I never expected to be coddled or treated differently, but I guess I expected a little more understanding. when I told the older kids that they would probably need to start looking for a backup babysitter, they got upset and can't understand why I can't watch him and just have the other kids help out some.  I guess I just don't feel like anyone is taking this seriously. Thankfully I have extended family and friends who care enough to let me know they are here if I need them.

I'm frustrated, I don't know what to expect and I'm scared, but in the end, I know I will be okay. I have been told it is important for me to eat as healthy as I can and get an exercise program in place and follow it as much as I can, so that is what I plan to do. I love to walk, so that will be the place to start. We have a park close to our house where I can walk and the girls can play and if I have Asher I can walk and push him in his stroller.

I also plan to utilize the equipment I can at home suh as my Journey Gym, my Total Gym and a few other items I am getting to review.

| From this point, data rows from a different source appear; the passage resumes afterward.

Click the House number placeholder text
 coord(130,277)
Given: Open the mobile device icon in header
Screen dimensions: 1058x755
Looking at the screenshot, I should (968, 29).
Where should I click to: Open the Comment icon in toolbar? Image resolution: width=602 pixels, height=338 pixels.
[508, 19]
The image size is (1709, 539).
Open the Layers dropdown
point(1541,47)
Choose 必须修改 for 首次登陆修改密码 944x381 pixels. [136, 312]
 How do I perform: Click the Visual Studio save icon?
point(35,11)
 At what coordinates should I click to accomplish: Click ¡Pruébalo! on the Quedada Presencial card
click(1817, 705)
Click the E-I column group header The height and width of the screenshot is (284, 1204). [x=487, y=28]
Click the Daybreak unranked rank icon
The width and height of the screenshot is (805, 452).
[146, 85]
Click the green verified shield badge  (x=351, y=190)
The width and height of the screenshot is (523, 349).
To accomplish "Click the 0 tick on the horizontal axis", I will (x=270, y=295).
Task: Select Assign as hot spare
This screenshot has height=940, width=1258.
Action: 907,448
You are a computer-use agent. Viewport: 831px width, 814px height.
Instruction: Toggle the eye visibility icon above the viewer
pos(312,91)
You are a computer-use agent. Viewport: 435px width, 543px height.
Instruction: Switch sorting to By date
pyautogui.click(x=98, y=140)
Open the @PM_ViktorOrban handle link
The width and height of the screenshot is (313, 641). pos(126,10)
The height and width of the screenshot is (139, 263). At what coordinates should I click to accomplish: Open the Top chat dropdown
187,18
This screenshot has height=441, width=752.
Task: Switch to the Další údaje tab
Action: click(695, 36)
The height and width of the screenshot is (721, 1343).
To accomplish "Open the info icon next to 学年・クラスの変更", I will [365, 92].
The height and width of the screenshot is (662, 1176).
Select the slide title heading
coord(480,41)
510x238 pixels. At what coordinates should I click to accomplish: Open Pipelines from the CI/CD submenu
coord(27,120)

My plan for the weekend was to make plenty of meals that I could freeze and the family could easily heat up, but I have been unable too. I wanted to deep clean my house, yet another thing I did not get to do yet.  I have been taking prescription Steroids to build my lungs and immune system up before I start treatment, and I was suppose to start treatment on Monday but I had to put it off until Wednesday because I can't miss some school functions on Monday and Tuesday for the kids.

When I told my Mom, I expected some understanding and caring, I guess I did not expect the reaction I got and I think my feelings were hurt more than they ever have been before. i almost backed out of going to my family reunion because of her reaction, but in the end, i want to see all my family so bad that I will just hold my head up high and enjoy the time I get to spend with them all. My kids love seeing family as well and I have a new baby cousin named Kylie that I can't wait to see.

I used to love to sew, I never learned to use a sewing machine, so maybe I will come up with some sewing supplies and try to make a family quilt when I can't do much else.  I also want to get some photo albums and start getting all the years of pictures put in to albums instead of just thrown in a tub. I have a ton of frames and I said once we finished the remodeling of the living room that I wanted to get pictures in them and get them up, so yet another project I can work on.

Maybe I will get one of those lounge hairs with an umbrella so I can sit outside when the girls play in the pool, because the rules is that Cassidy cannot be in the pool unless someone else is in with her or outside. Meagan is scared of water so she does not get in and could not help if something happened.

Quitting smoking was not easy, but I have a feeling, this will be the hardest thing I have ever had to go through, but I'm ready to beat this thing.

Now, I feel better, I have talked and complained and even if no one reads it, it has given me an outlet to vent, to say things and talk about things. No one here wants to even talk about it, and if I bring it up, the subject is quickly changed, so I feel like I am about to bust because all I want to do is talk about it, get my fears and frustrations out.....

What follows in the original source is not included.